Hitler, de son côté, faisait face à l’opiniâtreté du Royaume-Uni et n’était plus aussi sûr de lui arracher une capitulation. Il voulait, de ce fait, prendre Gibraltar. Mais il n’était pas prêt à payer le prix demandé par Franco. S’eut été s’aliéner la France dont la politique collaborationniste était très avantageuse pour Berlin. Rien ne fut décidé à Hendaye. Au même moment, Carrero Blanco, chef d’Etat-major adjoint de la Marine, rendit ses conclusions à Franco. Il était favorable à une entrée en guerre de l’Espagne à terme mais pas dans l’immédiat. Estimant la ténacité britannique susceptible de durer, Blanco conseillait une intervention espagnole après la perte, pour Londres, de sa position clé. Celle-ci étant, selon Blanco, non pas Gibraltar mais Suez. Blanco s’attendait également à la perte des Canaries en cas d’intervention espagnole. Franco proposa de nouveau son entrée en guerre le 30 octobre, aux mêmes conditions, sans que rien ne se passe.

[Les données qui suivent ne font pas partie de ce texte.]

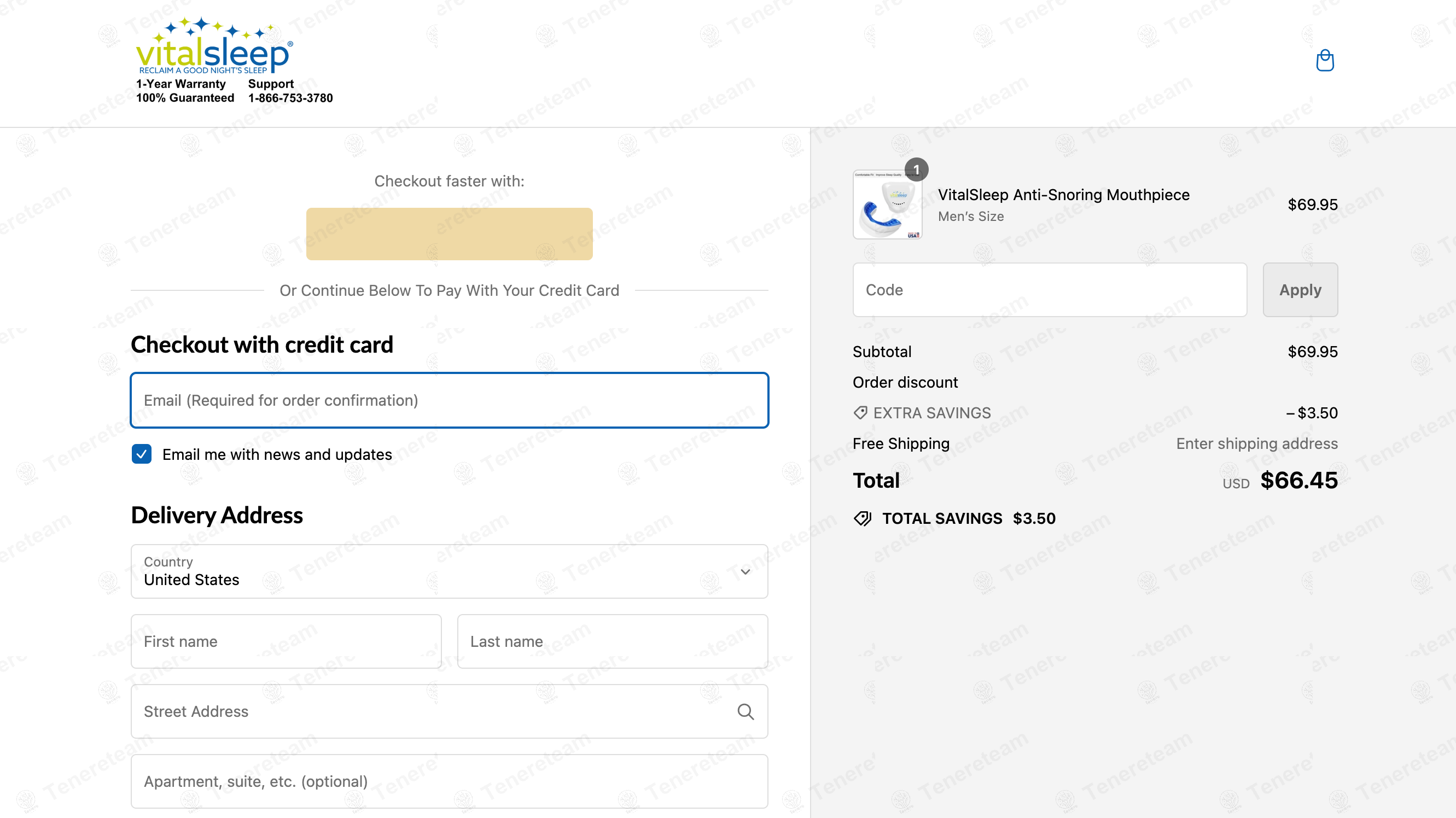Screen dimensions: 1456x818
Task: Click the express checkout yellow button
Action: coord(450,234)
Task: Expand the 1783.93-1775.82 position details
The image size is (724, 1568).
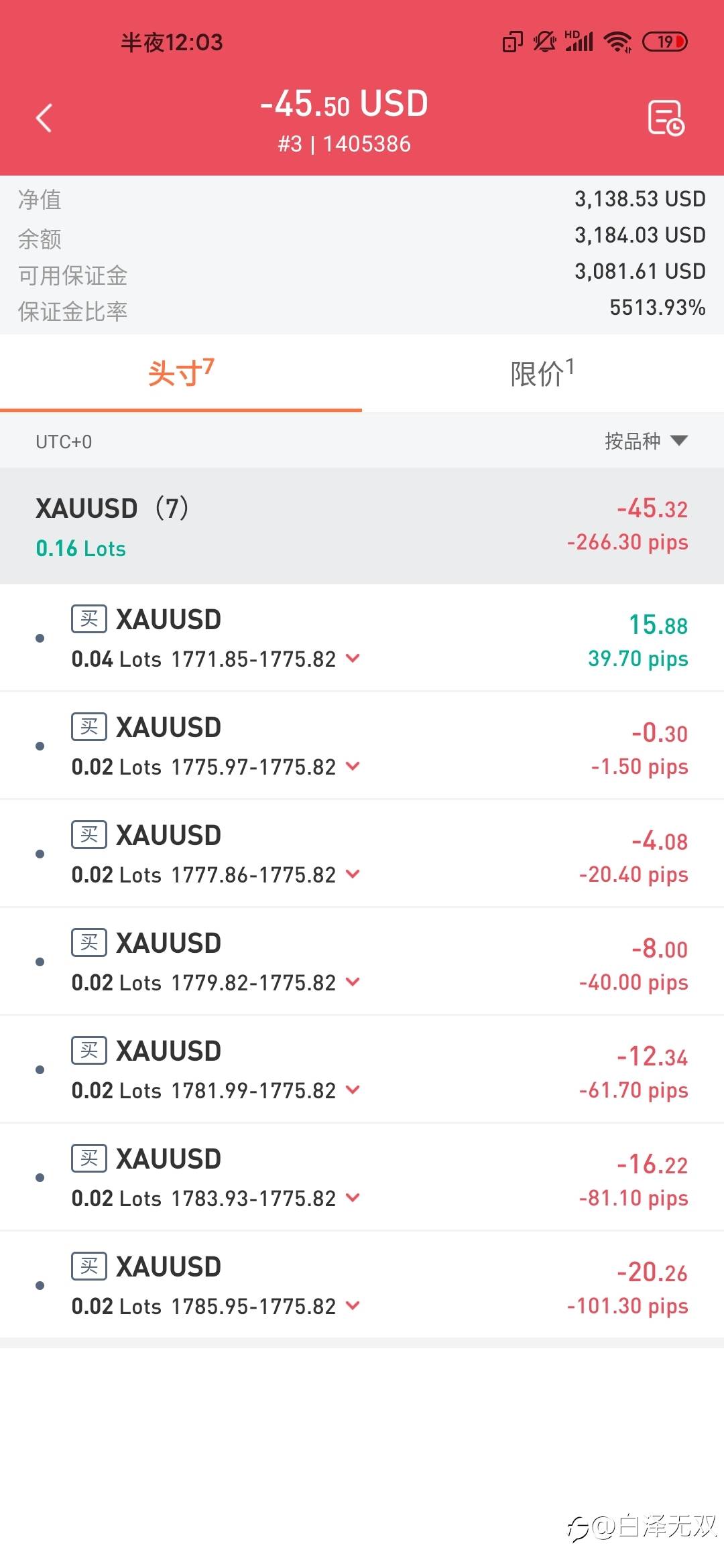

Le 18 novembre 1940, Suñer trouva Hitler au Berchtesgaden. Le ton n’était plus le même. La préjudiciable offensive menée par l’Italie contre la Grèce le 30 octobre et qui tourna au fiasco début novembre ainsi que les sévères défaites de la marine italienne face à la Royal Navy britannique en Méditerranée à Tarente rendaient indispensable le verrouillage de la Méditerranée. Les Allemands se chargeraient de prendre Suez et Hitler souhaitait que l’Espagne s’occupe de Gibraltar. C’était l’opération Felix et les Allemands étaient prêts à passer la frontière espagnole pour aider Franco à atteindre cet objectif. Madrid opposa l’argument économique (alimentaire et énergétique) aux velléités de Berlin. Le Royaume-Uni, inquiet, s’empressa de laisser passer 150 000 tonnes de maïs argentin et 100 000 tonnes de blé canadien en direction de l’Espagne comme démonstration de bonne volonté. Hitler ne pouvait prendre le risque d’envahir l’Espagne pour obtenir satisfaction, une telle opération aurait été dangereuse, coûteuse et aurait immobilisé son armée alors qu’il s’apprêtait à secourir l’allié italien en Afrique du Nord (février 1941) puis dans les Balkans (avril 1941). Pourtant, le Führer fit pression sur l’Espagne. Le 20 janvier 1941, Ribbentrop envoya même ce qui s’apparente à un ultimatum à l’Espagne franquiste. Mais rien n’y fit.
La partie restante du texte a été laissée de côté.